▶ **Work order**: From the entries below, output the line with "リフォームTOP (592, 1386)" and each following line up to and including the line with "京都 (1142, 996)", exactly as written.

Pixel coordinate grounding data:
==================================================

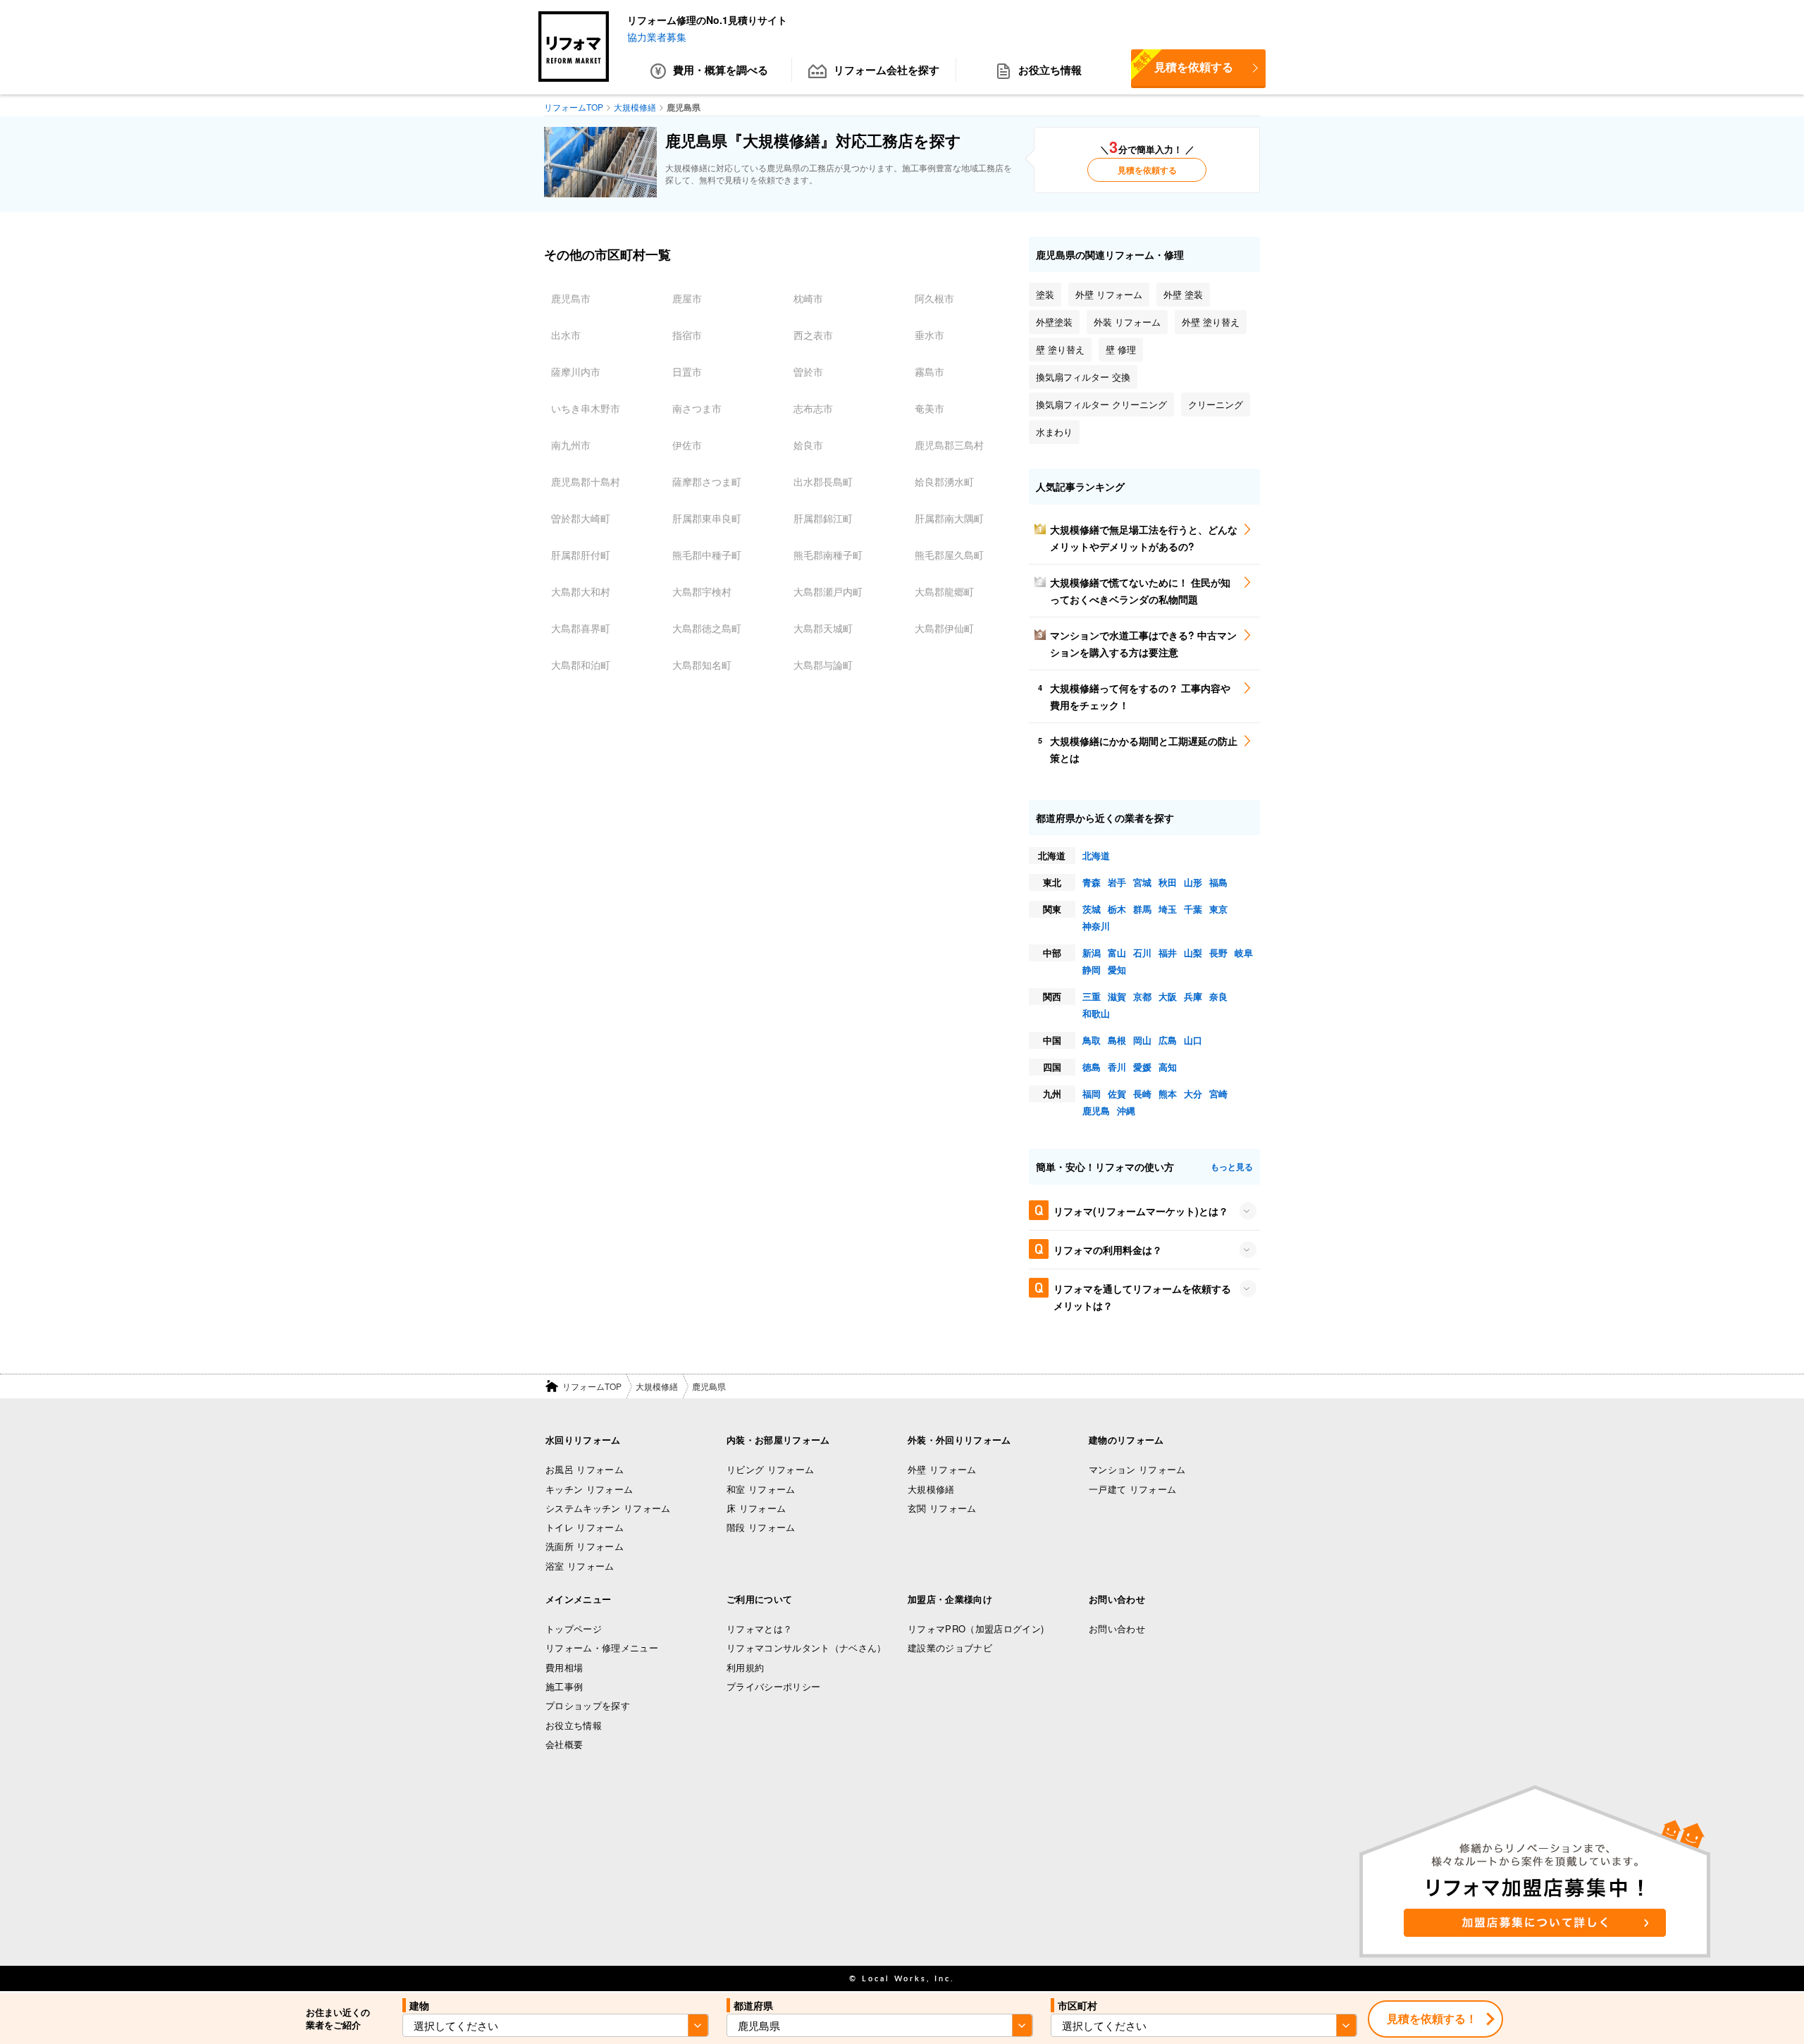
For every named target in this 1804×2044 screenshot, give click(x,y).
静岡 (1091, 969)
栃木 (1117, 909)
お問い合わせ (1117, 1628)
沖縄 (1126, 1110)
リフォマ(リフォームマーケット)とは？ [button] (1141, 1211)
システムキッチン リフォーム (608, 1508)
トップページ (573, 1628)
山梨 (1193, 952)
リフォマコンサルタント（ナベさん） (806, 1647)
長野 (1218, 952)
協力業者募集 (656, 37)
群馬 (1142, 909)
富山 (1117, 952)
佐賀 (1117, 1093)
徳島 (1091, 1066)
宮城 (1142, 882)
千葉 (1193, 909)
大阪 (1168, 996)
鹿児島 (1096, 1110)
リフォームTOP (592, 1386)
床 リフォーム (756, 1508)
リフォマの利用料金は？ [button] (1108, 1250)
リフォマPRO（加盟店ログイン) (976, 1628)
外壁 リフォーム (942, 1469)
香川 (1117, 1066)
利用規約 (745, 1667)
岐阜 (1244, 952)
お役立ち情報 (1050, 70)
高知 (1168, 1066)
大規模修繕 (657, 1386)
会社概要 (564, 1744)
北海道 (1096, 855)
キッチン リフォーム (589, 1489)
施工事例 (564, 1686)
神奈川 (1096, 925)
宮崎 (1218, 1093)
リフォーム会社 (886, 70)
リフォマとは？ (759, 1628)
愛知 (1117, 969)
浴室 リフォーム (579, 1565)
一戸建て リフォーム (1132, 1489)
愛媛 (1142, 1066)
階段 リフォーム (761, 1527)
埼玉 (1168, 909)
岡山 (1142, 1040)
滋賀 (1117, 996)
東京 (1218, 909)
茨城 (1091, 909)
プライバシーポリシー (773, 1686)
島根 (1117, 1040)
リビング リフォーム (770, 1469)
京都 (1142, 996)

==================================================

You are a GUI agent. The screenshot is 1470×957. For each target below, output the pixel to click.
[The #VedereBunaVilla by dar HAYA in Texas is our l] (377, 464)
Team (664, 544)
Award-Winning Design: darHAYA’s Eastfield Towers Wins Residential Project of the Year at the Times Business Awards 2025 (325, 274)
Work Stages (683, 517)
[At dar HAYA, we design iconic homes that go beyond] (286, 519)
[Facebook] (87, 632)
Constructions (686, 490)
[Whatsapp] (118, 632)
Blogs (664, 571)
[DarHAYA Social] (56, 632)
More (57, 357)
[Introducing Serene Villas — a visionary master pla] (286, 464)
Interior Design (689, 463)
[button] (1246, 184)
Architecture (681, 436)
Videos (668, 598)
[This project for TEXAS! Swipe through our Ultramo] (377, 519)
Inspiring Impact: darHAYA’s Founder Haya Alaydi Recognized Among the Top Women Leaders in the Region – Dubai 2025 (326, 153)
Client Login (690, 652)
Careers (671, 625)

==================================================

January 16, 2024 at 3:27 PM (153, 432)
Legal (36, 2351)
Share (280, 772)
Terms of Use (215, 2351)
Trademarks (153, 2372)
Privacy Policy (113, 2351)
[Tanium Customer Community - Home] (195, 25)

==================================================

▶ **Solution to the problem**:
リフォームTOP (592, 1386)
床 リフォーム (756, 1508)
リフォマの利用料金は？ [button] (1108, 1250)
リフォマPRO（加盟店ログイン) (976, 1628)
外壁 リフォーム (942, 1469)
香川 (1117, 1066)
利用規約 (745, 1667)
岐阜 (1244, 952)
お役立ち情報 (1050, 70)
高知 (1168, 1066)
大規模修繕 (657, 1386)
会社概要 (564, 1744)
北海道 (1096, 855)
キッチン リフォーム (589, 1489)
施工事例 (564, 1686)
神奈川 (1096, 925)
宮崎 (1218, 1093)
リフォーム会社 (886, 70)
リフォマとは？ (759, 1628)
愛知 (1117, 969)
浴室 リフォーム (579, 1565)
一戸建て リフォーム (1132, 1489)
愛媛 (1142, 1066)
階段 リフォーム (761, 1527)
埼玉 (1168, 909)
岡山 (1142, 1040)
滋賀 (1117, 996)
東京 (1218, 909)
茨城 (1091, 909)
プライバシーポリシー (773, 1686)
島根 (1117, 1040)
リビング リフォーム (770, 1469)
京都 (1142, 996)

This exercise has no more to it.